- WHAT TO DO
Can you retype, unchanged, the lines from the one with "Task: Click the LINUX comment after syscall" up to and including the one with "tap(498, 58)"?

- AVAILABLE DATA
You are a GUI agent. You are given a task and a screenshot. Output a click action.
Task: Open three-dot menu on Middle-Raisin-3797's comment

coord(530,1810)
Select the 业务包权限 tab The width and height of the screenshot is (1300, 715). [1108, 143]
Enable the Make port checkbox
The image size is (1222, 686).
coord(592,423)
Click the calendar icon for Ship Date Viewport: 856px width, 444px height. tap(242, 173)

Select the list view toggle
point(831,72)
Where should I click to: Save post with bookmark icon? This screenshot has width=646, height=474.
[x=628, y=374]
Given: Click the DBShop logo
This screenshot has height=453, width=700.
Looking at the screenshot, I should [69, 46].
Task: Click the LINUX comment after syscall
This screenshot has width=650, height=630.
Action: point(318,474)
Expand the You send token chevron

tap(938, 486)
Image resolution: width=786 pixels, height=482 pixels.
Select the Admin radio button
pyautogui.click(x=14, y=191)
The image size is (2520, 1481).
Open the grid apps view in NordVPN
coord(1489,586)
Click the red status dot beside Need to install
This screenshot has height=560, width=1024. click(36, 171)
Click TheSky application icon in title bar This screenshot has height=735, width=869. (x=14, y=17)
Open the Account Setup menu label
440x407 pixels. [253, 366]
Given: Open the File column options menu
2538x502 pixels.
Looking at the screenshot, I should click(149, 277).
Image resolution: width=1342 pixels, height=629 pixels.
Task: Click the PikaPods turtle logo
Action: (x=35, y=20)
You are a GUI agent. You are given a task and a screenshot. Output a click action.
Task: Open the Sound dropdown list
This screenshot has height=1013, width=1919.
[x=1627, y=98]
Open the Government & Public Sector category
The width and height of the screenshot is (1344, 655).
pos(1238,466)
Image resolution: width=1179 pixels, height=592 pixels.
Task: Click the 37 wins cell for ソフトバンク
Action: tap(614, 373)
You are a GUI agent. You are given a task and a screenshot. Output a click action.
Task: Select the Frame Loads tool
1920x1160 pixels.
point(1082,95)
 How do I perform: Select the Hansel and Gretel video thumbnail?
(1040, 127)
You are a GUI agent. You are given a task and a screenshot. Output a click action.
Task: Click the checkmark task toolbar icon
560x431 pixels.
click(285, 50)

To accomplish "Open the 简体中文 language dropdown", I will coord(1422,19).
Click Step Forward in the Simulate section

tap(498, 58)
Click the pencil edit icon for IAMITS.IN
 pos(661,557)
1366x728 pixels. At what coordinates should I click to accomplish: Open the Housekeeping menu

- PROBLEM SOLUTION
Task: Click the LINUX comment after syscall
This screenshot has width=650, height=630.
Action: point(318,474)
Expand the You send token chevron

tap(938, 486)
Image resolution: width=786 pixels, height=482 pixels.
Select the Admin radio button
pyautogui.click(x=14, y=191)
The image size is (2520, 1481).
Open the grid apps view in NordVPN
coord(1489,586)
Click the red status dot beside Need to install
This screenshot has height=560, width=1024. click(36, 171)
Click TheSky application icon in title bar This screenshot has height=735, width=869. (x=14, y=17)
Open the Account Setup menu label
440x407 pixels. [253, 366]
Given: Open the File column options menu
2538x502 pixels.
Looking at the screenshot, I should click(149, 277).
Image resolution: width=1342 pixels, height=629 pixels.
Task: Click the PikaPods turtle logo
Action: (x=35, y=20)
You are a GUI agent. You are given a task and a screenshot. Output a click action.
Task: Open the Sound dropdown list
This screenshot has height=1013, width=1919.
[x=1627, y=98]
Open the Government & Public Sector category
The width and height of the screenshot is (1344, 655).
pos(1238,466)
Image resolution: width=1179 pixels, height=592 pixels.
Task: Click the 37 wins cell for ソフトバンク
Action: tap(614, 373)
You are a GUI agent. You are given a task and a screenshot. Output a click action.
Task: Select the Frame Loads tool
1920x1160 pixels.
point(1082,95)
 How do I perform: Select the Hansel and Gretel video thumbnail?
(1040, 127)
You are a GUI agent. You are given a task and a screenshot. Output a click action.
Task: Click the checkmark task toolbar icon
560x431 pixels.
click(285, 50)

To accomplish "Open the 简体中文 language dropdown", I will coord(1422,19).
Click Step Forward in the Simulate section

tap(498, 58)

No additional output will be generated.